Everything is accessed through a single import:
import {
EditorFocusScope,
EditorFocusScopeProvider,
} from '@react-email/editor/ui';
Use EditorFocusScopeProvider to keep the editor’s focus and blur behavior in
sync across registered surfaces, then wrap each portaled surface that should
still count as being inside the editor UI with EditorFocusScope.
Inspector.Root already renders EditorFocusScopeProvider and wraps itself
in EditorFocusScope by default, so the Inspector handles the editor’s focus
idiomatically and reliably. Inside a custom inspector, you usually only add
EditorFocusScope around extra portaled content.
EditorFocusScopeProvider
Wrap your editor UI with EditorFocusScopeProvider when you need focus-aware
portals outside the built-in Inspector. The provider must be rendered inside
the current editor context so it can access the active editor instance.
Example
import {
EditorFocusScope,
EditorFocusScopeProvider,
} from '@react-email/editor/ui';
import { EditorContent, EditorContext, useEditor } from '@tiptap/react';
import * as Popover from '@radix-ui/react-popover';
export function MyEditor() {
const editor = useEditor({
extensions,
content,
});
return (
<EditorContext.Provider value={{ editor }}>
<EditorFocusScopeProvider clearSelectionOnBlur={false}>
<EditorContent editor={editor} />
<Popover.Root>
<Popover.Trigger type="button">Theme presets</Popover.Trigger>
<Popover.Portal>
<EditorFocusScope>
<Popover.Content sideOffset={8}>
<button type="button">Apply preset</button>
</Popover.Content>
</EditorFocusScope>
</Popover.Portal>
</Popover.Root>
</EditorFocusScopeProvider>
</EditorContext.Provider>
);
}
Use EditorFocusScope for each portaled surface that should still count as
being inside the editor UI.
Props
The editor UI subtree that should share focus tracking.

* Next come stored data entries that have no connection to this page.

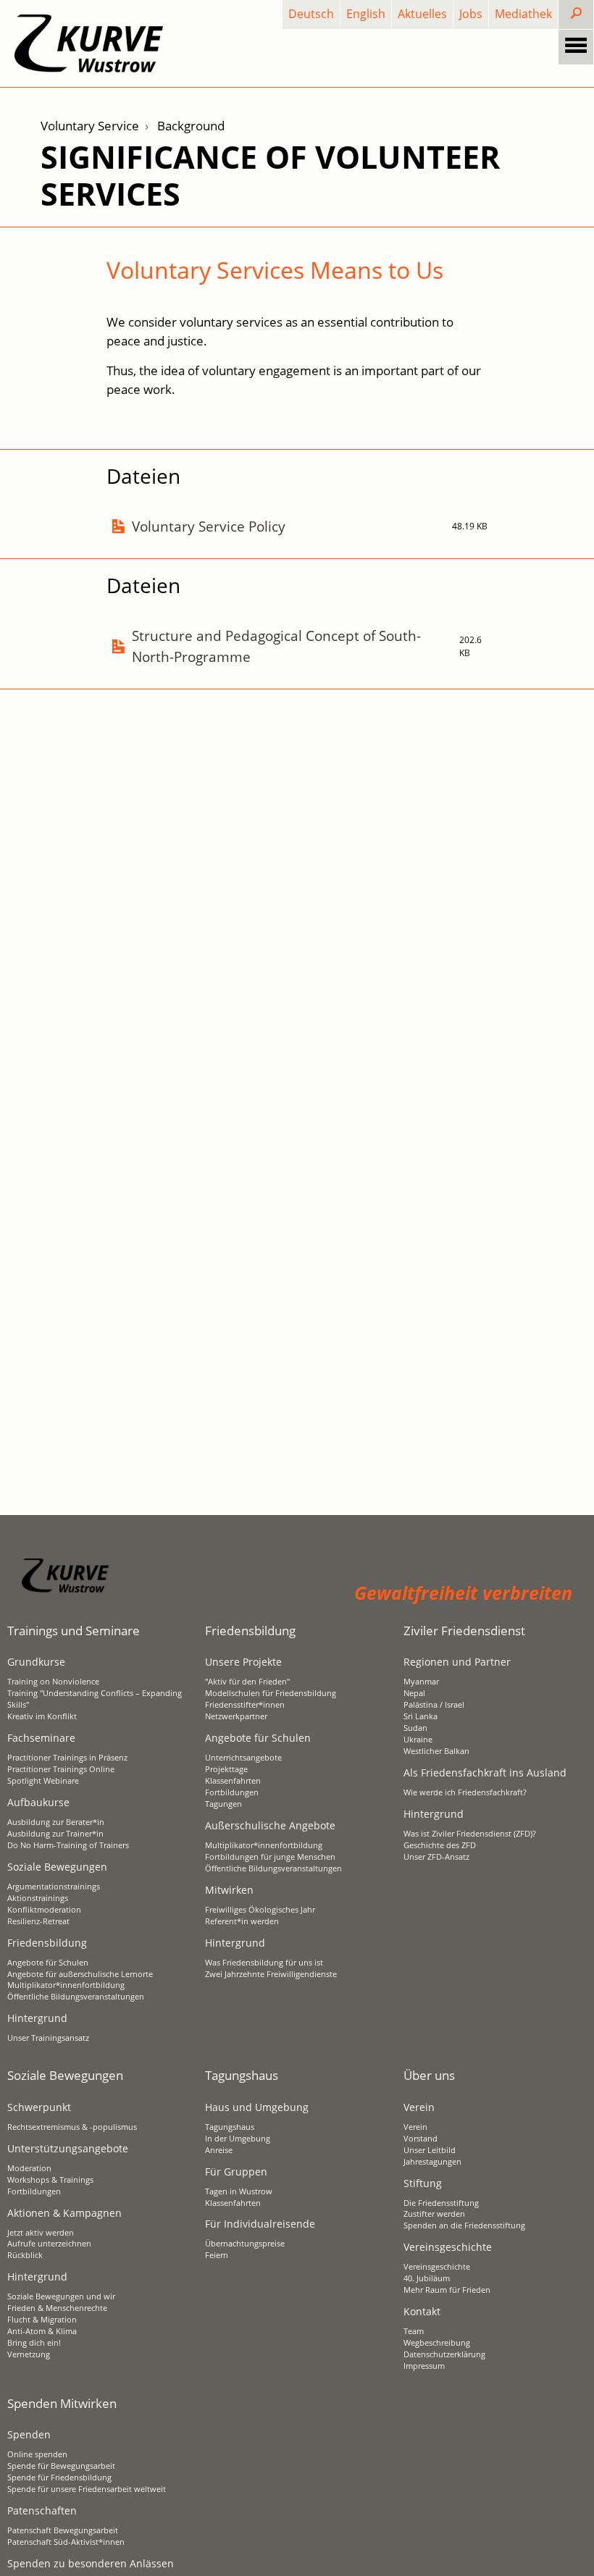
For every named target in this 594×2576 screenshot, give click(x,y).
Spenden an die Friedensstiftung (464, 2225)
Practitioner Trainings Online (60, 1769)
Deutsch (311, 14)
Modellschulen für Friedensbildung (270, 1693)
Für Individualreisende (260, 2224)
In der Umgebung (237, 2139)
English (365, 14)
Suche (588, 14)
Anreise (219, 2150)
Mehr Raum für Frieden (446, 2290)
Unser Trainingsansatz (48, 2038)
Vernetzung (28, 2354)
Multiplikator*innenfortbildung (66, 1985)
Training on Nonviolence (53, 1682)
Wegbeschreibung (436, 2343)
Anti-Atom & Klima (42, 2331)
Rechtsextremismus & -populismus (72, 2127)
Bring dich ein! (34, 2343)
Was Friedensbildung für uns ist (264, 1963)
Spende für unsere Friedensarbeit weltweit (86, 2489)
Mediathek (523, 14)
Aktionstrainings (37, 1898)
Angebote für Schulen (47, 1963)
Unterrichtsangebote (243, 1758)
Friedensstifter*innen (245, 1705)
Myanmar (421, 1682)
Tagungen (223, 1804)
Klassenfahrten (233, 1781)
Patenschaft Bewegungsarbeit (62, 2530)
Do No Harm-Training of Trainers (68, 1845)
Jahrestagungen (432, 2162)
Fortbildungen (232, 1792)
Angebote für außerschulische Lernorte (80, 1974)
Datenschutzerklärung (444, 2354)
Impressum (424, 2366)
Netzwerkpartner (236, 1716)
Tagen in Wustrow (238, 2191)
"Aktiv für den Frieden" (247, 1682)
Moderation (29, 2168)
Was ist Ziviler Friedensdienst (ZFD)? (469, 1834)
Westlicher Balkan (436, 1751)
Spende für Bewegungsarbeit (61, 2466)
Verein (415, 2127)
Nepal (414, 1693)
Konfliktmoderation (44, 1910)
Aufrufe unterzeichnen (49, 2244)
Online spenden (37, 2454)
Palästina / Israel (433, 1705)
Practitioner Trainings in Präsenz (67, 1758)
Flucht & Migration (42, 2320)
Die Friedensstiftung (441, 2203)
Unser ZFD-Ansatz (436, 1857)
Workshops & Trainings (50, 2180)
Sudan (415, 1728)
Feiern (216, 2255)
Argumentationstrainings (53, 1886)
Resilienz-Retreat (38, 1921)
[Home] (88, 43)
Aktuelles (422, 14)
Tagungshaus (229, 2127)
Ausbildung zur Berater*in (55, 1822)
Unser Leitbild (429, 2150)
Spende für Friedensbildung (59, 2477)
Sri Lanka (420, 1716)
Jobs (470, 14)
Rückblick (25, 2255)
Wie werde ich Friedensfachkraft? (465, 1792)
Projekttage (226, 1769)
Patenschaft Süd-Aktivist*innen (66, 2542)
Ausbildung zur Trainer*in (55, 1834)
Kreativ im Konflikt (42, 1716)
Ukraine (417, 1739)
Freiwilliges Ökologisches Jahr (260, 1910)
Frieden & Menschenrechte (57, 2308)
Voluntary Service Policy (208, 526)
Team (413, 2331)
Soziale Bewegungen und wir (61, 2296)
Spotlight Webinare (43, 1781)
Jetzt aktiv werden (40, 2233)
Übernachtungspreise (245, 2244)
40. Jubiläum (426, 2278)
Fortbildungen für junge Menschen (270, 1857)
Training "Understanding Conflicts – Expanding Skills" (94, 1699)
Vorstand (420, 2139)
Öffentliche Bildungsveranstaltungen (75, 1997)
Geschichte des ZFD (439, 1845)
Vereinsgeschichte (436, 2267)
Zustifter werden (434, 2214)
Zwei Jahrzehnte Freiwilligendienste (271, 1974)
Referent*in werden (242, 1921)
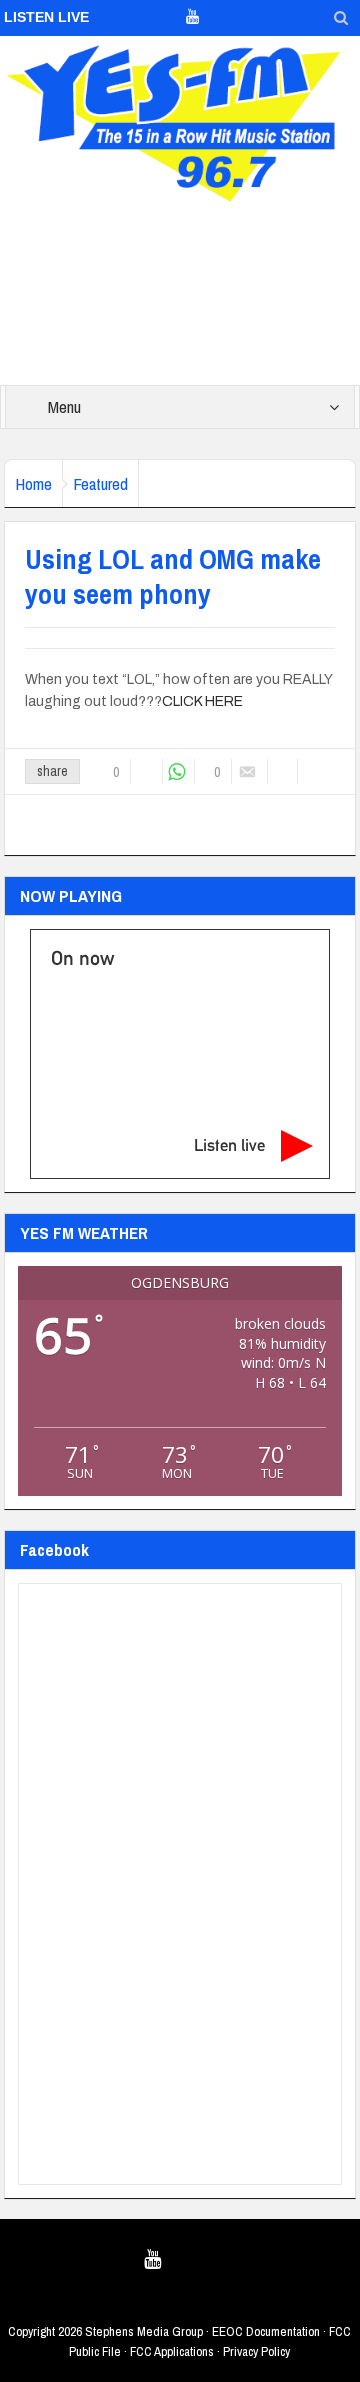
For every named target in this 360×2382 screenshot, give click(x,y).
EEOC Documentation (266, 2331)
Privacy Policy (256, 2351)
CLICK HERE (202, 701)
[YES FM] (180, 120)
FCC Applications (172, 2351)
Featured (100, 483)
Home (33, 483)
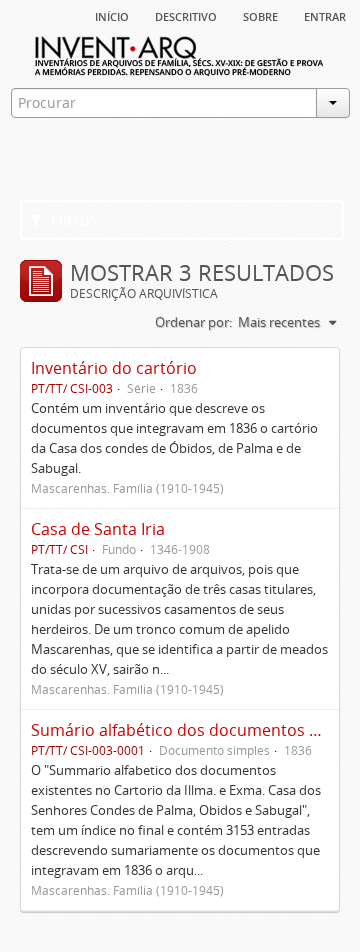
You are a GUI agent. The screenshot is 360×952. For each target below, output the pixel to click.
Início (112, 15)
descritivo (186, 15)
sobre (260, 15)
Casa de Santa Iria (98, 529)
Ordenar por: (193, 322)
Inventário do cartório (114, 368)
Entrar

When focus leaves every registered scope, clear the current selection as part
of blur handling. Set this to false if you want to preserve the selection
when the editor truly loses focus.
EditorFocusScope
Use EditorFocusScope around portaled UI like Radix Select.Content,
Popover.Content, or dialog content so moving focus into that portal is still
treated as staying inside the editor UI.
EditorFocusScope must be used inside
EditorFocusScopeProvider,
which tracks registered focus scopes and updates the editor’s focus state for
them.
Example
import { EditorFocusScope, Inspector } from '@react-email/editor/ui';
import * as Select from '@radix-ui/react-select';
<Inspector.Node>
{({ getAttr, setAttr }) => (
<Select.Root
value={String(getAttr('alignment') ?? 'left')}
onValueChange={(value) => setAttr('alignment', value)}
>
<Select.Trigger>
<Select.Value />
</Select.Trigger>
<Select.Portal>
<EditorFocusScope>
<Select.Content>
<Select.Viewport>
<Select.Item value="left">
<Select.ItemText>Left</Select.ItemText>
</Select.Item>
<Select.Item value="center">
<Select.ItemText>Center</Select.ItemText>
</Select.Item>
<Select.Item value="right">
<Select.ItemText>Right</Select.ItemText>
</Select.Item>
</Select.Viewport>
</Select.Content>
</EditorFocusScope>
</Select.Portal>
</Select.Root>
)}
</Inspector.Node>
If you are building a focus-aware editor shell outside Inspector.Root, wrap
the editor with
EditorFocusScopeProvider
and then use EditorFocusScope for each portaled surface.
Props
The element or subtree to register as an additional editor focus scope. Wrap
the portaled container that receives focus.